● Provided data:

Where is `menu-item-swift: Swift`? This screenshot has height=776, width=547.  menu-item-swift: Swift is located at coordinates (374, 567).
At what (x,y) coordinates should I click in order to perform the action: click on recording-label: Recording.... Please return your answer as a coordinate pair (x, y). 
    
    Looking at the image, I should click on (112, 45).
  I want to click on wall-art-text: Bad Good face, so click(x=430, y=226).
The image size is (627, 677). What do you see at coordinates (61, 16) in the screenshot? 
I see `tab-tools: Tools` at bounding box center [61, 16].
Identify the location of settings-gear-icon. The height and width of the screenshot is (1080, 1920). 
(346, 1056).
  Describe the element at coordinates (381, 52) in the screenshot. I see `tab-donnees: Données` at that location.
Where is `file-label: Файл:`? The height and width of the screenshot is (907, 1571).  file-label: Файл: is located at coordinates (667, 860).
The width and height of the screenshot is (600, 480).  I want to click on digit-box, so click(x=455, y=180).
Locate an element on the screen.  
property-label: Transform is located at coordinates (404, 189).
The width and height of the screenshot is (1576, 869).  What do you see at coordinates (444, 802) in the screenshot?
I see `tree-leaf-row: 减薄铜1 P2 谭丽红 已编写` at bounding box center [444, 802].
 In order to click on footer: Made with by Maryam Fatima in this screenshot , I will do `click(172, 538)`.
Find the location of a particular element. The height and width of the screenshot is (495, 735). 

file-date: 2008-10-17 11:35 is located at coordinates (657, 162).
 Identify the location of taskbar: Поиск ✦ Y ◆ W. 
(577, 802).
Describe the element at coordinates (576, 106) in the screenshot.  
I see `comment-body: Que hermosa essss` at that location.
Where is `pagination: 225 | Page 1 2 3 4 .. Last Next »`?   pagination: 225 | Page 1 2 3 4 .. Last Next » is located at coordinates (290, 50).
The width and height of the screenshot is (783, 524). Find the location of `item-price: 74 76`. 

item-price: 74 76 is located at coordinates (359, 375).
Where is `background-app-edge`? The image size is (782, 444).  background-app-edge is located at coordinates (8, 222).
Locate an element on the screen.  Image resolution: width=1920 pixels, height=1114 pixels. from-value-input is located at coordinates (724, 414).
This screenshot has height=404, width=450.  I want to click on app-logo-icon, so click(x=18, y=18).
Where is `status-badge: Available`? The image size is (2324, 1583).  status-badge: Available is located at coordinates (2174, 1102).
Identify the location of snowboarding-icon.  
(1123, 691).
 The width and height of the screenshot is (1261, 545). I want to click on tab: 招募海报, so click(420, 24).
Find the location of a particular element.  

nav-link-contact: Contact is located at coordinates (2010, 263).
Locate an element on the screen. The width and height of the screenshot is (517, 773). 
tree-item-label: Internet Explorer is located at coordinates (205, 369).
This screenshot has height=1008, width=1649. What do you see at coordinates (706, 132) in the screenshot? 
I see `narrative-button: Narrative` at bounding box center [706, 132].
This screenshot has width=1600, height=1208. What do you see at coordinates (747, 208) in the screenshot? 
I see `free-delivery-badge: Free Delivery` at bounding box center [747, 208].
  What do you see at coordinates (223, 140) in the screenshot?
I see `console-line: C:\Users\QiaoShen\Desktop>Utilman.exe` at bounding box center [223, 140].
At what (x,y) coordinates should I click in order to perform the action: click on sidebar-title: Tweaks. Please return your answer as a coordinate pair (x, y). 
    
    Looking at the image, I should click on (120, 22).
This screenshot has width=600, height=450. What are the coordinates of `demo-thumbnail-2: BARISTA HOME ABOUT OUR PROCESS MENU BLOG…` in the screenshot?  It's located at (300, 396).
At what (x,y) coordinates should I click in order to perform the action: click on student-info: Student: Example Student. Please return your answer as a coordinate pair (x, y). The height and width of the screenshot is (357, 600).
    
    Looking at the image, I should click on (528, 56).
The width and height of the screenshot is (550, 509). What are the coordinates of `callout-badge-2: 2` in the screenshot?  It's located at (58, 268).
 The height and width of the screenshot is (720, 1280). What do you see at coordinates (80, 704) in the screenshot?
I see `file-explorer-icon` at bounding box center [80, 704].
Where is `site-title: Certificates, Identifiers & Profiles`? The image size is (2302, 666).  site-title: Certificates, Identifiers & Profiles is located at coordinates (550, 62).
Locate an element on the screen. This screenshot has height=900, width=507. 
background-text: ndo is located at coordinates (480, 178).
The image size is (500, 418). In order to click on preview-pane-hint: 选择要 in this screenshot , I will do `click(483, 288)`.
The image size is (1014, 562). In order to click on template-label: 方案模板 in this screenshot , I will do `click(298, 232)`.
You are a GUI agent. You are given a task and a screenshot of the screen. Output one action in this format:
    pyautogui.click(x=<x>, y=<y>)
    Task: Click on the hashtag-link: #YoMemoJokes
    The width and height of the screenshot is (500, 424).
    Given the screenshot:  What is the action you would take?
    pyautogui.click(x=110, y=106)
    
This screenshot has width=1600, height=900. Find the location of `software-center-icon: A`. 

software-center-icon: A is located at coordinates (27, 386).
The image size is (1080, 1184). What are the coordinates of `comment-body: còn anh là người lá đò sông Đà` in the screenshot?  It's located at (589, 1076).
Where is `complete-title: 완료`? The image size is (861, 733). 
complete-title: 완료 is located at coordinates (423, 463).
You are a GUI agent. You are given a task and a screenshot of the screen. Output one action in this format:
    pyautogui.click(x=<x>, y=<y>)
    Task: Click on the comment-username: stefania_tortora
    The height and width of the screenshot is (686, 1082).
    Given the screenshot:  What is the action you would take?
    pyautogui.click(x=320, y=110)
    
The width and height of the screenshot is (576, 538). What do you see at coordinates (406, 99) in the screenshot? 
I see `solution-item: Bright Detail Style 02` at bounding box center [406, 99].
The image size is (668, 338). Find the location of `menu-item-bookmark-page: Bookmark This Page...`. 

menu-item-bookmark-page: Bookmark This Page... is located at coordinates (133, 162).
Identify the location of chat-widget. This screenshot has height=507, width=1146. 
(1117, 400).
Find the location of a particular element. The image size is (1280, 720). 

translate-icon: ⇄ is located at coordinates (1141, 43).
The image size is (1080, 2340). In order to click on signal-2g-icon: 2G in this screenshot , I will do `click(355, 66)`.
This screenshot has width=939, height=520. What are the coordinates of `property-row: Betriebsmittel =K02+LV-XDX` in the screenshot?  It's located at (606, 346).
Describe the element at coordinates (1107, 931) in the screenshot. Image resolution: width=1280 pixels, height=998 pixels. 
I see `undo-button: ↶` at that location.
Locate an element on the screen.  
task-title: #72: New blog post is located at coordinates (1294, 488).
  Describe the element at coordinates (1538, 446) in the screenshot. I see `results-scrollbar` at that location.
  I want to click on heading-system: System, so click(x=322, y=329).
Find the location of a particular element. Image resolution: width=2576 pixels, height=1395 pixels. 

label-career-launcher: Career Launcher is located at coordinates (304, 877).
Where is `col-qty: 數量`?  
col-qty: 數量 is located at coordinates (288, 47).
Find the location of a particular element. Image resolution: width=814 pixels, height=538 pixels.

● Problem: Which lines in the records above contain the string "software"? List each such line in full.

● Response below:
This screenshot has width=1600, height=900. Find the location of `software-center-icon: A`. 
software-center-icon: A is located at coordinates (27, 386).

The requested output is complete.